→ **WHAT YOU HAVE TO DO**: Among the entries, find each line that includes the string "checkbox" and list it.

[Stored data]
|---|
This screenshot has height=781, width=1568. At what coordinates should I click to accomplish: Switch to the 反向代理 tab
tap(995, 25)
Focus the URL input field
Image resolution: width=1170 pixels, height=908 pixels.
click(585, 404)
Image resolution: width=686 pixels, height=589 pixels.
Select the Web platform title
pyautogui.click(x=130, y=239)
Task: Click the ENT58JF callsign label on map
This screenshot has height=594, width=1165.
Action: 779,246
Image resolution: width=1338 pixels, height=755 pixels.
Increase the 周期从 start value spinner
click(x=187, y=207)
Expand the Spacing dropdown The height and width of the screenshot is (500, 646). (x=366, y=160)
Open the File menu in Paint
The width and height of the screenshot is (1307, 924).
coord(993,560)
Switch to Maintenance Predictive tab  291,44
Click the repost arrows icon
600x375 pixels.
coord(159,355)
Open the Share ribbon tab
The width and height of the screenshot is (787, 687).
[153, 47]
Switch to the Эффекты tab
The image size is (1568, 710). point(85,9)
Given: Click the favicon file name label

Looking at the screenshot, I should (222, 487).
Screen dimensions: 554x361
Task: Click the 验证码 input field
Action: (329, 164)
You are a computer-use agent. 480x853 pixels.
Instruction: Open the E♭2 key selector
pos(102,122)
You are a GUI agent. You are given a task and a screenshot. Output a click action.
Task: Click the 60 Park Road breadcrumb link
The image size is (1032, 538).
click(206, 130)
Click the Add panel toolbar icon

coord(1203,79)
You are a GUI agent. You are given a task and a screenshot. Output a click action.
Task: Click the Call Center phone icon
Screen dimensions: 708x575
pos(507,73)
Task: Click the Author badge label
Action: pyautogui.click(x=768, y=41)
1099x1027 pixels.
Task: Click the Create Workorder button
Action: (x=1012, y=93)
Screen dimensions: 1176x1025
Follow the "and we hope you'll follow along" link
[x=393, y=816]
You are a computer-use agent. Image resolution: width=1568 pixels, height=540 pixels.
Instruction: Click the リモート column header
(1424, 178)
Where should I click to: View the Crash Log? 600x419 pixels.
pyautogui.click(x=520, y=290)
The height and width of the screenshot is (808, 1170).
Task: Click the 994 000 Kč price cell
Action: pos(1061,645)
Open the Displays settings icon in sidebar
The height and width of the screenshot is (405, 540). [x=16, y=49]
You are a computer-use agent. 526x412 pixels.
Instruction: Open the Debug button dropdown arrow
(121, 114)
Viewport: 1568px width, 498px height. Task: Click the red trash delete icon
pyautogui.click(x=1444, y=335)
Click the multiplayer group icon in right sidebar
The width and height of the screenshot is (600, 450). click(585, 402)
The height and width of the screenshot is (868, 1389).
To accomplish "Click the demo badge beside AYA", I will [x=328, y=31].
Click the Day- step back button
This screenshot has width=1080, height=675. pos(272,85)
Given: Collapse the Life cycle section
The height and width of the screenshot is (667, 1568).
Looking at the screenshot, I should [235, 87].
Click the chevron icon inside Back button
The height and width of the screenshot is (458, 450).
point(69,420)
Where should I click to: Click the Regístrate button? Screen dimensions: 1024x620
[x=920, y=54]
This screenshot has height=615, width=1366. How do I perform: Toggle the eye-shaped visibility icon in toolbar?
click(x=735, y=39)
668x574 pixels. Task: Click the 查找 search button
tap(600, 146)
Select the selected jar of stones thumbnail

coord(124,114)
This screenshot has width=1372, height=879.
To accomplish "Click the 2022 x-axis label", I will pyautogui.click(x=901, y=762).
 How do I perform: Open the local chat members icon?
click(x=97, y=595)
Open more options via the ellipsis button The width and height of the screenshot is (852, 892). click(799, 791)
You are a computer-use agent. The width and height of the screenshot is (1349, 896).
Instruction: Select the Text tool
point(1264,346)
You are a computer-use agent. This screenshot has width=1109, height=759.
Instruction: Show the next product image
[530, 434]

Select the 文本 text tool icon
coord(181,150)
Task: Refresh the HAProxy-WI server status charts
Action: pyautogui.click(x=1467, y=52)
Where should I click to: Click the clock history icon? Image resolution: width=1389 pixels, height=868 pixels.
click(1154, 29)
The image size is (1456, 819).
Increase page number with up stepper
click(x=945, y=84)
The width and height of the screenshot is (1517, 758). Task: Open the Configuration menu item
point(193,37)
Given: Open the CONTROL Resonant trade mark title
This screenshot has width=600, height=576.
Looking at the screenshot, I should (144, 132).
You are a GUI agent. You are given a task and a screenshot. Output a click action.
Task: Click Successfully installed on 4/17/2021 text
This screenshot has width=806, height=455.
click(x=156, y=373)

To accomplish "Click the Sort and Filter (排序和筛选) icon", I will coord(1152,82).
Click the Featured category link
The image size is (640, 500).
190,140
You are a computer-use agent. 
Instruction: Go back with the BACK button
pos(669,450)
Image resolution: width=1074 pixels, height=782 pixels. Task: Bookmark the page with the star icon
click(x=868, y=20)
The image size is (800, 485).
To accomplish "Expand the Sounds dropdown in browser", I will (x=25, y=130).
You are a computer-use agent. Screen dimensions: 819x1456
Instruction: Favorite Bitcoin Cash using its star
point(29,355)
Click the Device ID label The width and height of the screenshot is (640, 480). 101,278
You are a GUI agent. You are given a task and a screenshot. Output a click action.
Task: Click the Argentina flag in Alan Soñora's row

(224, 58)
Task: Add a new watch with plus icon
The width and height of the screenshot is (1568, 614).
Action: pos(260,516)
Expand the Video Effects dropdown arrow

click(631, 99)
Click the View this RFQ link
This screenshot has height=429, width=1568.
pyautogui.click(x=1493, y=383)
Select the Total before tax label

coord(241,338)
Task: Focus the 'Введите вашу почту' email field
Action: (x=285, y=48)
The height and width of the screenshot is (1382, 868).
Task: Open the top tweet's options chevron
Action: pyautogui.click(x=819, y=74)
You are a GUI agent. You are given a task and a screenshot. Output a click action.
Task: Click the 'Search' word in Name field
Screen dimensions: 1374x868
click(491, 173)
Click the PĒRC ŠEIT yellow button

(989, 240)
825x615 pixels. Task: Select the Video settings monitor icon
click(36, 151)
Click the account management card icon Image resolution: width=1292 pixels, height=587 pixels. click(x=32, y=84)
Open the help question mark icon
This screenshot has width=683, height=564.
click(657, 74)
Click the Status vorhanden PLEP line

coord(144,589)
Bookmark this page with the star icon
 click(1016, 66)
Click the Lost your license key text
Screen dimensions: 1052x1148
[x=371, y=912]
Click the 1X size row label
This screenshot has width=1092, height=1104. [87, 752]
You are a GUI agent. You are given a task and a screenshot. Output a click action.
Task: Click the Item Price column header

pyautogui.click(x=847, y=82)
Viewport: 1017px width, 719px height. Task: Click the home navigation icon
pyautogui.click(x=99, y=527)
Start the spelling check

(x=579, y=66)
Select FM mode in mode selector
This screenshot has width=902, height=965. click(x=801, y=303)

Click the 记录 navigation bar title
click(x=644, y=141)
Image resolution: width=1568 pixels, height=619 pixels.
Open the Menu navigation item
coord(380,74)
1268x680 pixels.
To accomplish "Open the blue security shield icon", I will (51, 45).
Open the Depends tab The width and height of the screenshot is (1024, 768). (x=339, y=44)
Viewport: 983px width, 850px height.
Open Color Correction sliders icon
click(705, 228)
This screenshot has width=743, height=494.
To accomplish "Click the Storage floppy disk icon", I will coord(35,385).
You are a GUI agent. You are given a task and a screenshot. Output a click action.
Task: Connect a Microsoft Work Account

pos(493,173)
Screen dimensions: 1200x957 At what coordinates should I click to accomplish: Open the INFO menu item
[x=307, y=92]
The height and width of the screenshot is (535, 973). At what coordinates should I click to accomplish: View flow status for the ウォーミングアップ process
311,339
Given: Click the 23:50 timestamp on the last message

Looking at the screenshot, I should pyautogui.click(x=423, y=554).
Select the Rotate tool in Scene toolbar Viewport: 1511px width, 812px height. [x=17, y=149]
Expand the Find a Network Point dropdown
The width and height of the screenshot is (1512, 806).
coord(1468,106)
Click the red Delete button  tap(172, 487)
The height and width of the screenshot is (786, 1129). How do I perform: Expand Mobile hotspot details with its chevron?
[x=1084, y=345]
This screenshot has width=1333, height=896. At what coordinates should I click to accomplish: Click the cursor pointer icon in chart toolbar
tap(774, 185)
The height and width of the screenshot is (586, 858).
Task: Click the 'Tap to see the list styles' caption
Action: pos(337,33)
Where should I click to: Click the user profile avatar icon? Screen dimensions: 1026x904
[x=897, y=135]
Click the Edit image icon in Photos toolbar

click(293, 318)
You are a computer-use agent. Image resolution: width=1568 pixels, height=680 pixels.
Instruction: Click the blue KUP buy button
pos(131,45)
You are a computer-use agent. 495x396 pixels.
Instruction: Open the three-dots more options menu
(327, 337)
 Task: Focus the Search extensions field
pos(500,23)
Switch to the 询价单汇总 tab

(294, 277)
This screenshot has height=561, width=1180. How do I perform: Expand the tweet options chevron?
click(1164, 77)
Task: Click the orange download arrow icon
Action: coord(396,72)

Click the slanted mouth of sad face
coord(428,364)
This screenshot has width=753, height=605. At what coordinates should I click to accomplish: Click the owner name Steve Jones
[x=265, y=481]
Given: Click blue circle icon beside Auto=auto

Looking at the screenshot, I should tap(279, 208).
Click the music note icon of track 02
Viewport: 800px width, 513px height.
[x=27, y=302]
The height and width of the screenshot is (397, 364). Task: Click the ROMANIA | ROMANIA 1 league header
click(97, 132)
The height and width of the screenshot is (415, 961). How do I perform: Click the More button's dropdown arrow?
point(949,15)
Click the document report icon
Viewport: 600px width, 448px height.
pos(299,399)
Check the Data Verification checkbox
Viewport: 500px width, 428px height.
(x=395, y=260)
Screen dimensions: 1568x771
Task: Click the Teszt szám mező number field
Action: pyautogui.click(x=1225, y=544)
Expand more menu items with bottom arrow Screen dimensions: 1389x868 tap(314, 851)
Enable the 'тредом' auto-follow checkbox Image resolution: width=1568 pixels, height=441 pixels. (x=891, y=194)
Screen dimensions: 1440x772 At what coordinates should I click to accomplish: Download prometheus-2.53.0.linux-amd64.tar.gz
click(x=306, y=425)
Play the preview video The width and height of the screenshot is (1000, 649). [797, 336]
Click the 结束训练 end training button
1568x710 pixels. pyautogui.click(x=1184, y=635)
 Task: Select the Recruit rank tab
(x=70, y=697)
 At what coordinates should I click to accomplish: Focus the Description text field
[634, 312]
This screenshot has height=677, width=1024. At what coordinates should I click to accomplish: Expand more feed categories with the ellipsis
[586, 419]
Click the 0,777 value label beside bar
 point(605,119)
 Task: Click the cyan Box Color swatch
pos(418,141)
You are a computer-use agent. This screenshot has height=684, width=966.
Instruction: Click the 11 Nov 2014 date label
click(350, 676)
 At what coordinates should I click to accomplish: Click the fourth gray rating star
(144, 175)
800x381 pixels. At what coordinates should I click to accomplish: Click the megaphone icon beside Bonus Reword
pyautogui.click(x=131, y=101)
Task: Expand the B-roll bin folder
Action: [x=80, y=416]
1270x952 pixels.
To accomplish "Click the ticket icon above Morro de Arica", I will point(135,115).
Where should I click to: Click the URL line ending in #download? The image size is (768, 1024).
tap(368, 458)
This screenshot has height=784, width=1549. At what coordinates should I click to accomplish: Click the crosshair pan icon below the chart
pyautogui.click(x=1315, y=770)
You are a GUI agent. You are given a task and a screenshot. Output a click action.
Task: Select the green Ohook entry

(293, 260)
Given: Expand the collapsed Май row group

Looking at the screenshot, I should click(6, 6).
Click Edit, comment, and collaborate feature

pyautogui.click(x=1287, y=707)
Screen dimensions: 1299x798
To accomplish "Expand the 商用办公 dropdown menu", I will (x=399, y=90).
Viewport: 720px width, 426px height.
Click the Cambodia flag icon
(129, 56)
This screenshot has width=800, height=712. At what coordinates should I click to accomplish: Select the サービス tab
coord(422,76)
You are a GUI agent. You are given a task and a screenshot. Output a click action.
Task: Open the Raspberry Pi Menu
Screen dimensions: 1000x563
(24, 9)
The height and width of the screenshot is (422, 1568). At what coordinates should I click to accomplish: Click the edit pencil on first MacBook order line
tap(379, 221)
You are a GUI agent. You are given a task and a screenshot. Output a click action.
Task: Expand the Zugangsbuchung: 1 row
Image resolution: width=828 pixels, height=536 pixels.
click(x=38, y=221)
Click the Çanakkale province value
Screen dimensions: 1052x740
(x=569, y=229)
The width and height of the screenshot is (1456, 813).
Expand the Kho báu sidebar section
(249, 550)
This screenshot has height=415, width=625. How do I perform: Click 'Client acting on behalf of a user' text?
|---|
→ **ANSWER TO THIS PROBLEM**:
Check the Data Verification checkbox
Enable the 'тредом' auto-follow checkbox Image resolution: width=1568 pixels, height=441 pixels. (x=891, y=194)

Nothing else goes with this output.